Quelles routes existaient en l'an 150 ? Des chercheurs ont cartographié l'immense réseau de l'Empire romain
Une équipe de chercheurs a compilé une immense quantité de données archéologiques et historiques pour concevoir une carte, disponible en ligne, des routes de l'Empire romain à son apogée, autour de 150 après J.C. Elle permet de mieux comprendre l'organisation politique et économique de la Rome antique.
De l'Écosse à l'Égypte en passant par la Bretagne, le Sahara et le Moyen-Orient. Voici l'ampleur du territoire que couvrait l'Empire romain à son apogée. Une immensité que des chercheurs ont reconstitué à travers une carte disponible en ligne représentant les routes romaines - principales et secondaires - autour de 150 après J.C, période où l'empire et ses 4 millions de km² paraissait intouchable.
Ce site internet, itiner.e, répertorie de manière extrêmement précise tous les tracés utilisés à l'époque et permet même de simuler un trajet d'une cité à l'autre avec le temps de parcours associé. Ainsi, à dos de cheval, un trajet entre Marseille et Constantinople prenait environ 19 jours. La carte propose également un itinéraire à suivre, exactement comme si vous étiez sur Google Maps. Il est donc possible de zoomer à hauteur de votre lieu de résidence pour voir si les routes autour de chez vous existaient il y a 20 siècles.
300.000 km de routes
Cette vaste étude, publiée dans la revue Nature et menée par Tom Brughmans, Adam Pazout et Pau de Soto, a mobilisé une quantité astronomique de sources historiques et archéologiques. Parmi elles, des cartes topographiques modernes et anciennes, dont la Table de Peutinger ou encore l'itinéraire d'Antonin qui rassemblent les principaux points de communication entre les villes. Des photographies aériennes modernes et historiques, ainsi que des cartes topographiques ont permis de croiser les informations ainsi rassemblées. Il a ensuite fallu numériser manuellement chaque tronçon de route sur une plateforme de système d'information géographique.

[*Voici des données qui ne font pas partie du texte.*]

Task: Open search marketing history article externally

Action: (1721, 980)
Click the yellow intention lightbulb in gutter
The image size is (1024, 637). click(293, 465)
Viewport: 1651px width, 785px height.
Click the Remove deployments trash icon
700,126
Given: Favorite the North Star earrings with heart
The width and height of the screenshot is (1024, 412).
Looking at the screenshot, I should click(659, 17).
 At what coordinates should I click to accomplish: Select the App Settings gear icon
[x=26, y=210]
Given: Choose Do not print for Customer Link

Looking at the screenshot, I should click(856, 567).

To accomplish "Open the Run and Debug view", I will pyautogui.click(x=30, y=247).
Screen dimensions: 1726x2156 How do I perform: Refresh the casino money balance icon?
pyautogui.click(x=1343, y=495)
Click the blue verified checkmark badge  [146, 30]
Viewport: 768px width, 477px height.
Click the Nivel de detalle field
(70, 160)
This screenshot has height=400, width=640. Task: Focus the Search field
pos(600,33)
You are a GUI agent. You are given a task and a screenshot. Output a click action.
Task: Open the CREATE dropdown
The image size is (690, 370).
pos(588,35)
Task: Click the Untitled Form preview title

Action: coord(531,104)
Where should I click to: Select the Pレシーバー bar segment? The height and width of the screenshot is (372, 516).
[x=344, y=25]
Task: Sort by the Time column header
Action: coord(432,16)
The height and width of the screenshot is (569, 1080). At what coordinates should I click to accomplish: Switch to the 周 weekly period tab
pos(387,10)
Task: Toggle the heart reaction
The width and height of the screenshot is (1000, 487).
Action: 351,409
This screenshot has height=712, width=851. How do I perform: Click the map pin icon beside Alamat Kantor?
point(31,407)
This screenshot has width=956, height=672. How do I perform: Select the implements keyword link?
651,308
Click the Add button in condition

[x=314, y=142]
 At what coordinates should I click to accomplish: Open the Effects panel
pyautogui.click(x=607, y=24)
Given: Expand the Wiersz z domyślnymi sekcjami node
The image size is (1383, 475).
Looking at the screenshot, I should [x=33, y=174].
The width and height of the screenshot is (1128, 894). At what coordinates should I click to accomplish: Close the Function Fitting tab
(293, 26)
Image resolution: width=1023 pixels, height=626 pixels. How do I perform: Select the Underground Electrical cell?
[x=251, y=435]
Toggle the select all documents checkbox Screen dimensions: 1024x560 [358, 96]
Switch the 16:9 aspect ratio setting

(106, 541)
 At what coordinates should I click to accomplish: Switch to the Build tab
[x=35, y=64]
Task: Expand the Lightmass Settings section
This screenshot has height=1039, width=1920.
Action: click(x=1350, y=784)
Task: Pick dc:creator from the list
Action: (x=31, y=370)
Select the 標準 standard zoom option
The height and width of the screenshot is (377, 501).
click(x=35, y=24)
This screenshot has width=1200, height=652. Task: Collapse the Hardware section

Les chercheurs ont ainsi pu cartographier près de 300.000 km de routes, soit bien plus que l'Atlas numérique des civilisations romaines et médiévales (un peu moins de 200.000 km) et qui faisait office de référence en la matière. Un chiffre gonflé qui s'explique notamment par la précision des tracés. Là où des routes étaient principalement représentées par des lignes droites, elles suivent davantage le relief dans la version disponible sur Itiner.e, ce qui augmente mécaniquement la distance.
Quelques limites
Cette carte présente une importance capitale pour comprendre comment s'organisait le commerce de l'époque, mais aussi comment la transmission des savoirs et même de certaines maladies infectieuses pouvaient s'opérer. Elle permet par ailleurs de mesurer l'étendue de l'empire et ses connexions avec le reste du monde.
Néanmoins, elle comporte quelques failles. À commencer par le niveau de certitude du tracé de ces routes. Une grande partie d'entre elles ne sont le fruit que d'une simple hypothèse, certaines sources ne permettant pas d'établir avec exactitude leur localisation. "Pour l’essentiel, il est impossible de dater précisément la construction ou les modifications des routes. Le tracé de certaines voies reste même conjectural, faute de découvertes matérielles ou d’inscriptions. C’est néanmoins un outil scientifique très précieux pour comprendre l’organisation politique, administrative et économique de l’Empire romain", indique Bérangère Redon, chercheuse au CNRS au laboratoire HiSoMA à Lyon, interrogée par Le Figaro. Une carte que ne manqueront pas d'explorer dans ses moindres détails les passionnés de la période.